According to the Paperchase history, who founded the company?

• **PAGE EXTRACT**
::::::

Paperchase is an international chain of stationery stores which was established in the United Kingdom but has since expanded into Europe, the USA and United Arab Emirates. As well as stand alone stores, in the UK there are concessions in selected Selfridges, House of Fraser and Next stores. The company went into administration on 30 January 2023 and Tesco purchased the brand and intellectual property, but not the stores, on 31 January 2023.

History
Paperchase was founded by two art students, Judith Cash and Eddie Pond, around 1968. The company went through various owners before receiving investment from W H Smith in 1985; it continued to expand and in 1996 became Paperchase Products Ltd., having been bought by the existing management with investment from a venture capital fund.

In 2004 Borders Group Inc. bought out Graphite Capital, and the company grew internationally within the Borders network.

In 2007 Borders sold a majority stake in the UK and Irish division of Borders book stores to Risk Capital for £10 million.

::::::

• **MATERIAL PROVIDED**
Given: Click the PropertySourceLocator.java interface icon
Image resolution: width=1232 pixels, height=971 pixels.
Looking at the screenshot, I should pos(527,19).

::::::

• **WRITTEN ANSWER**
Two art students, Judith Cash and Eddie Pond, founded Paperchase around 1968.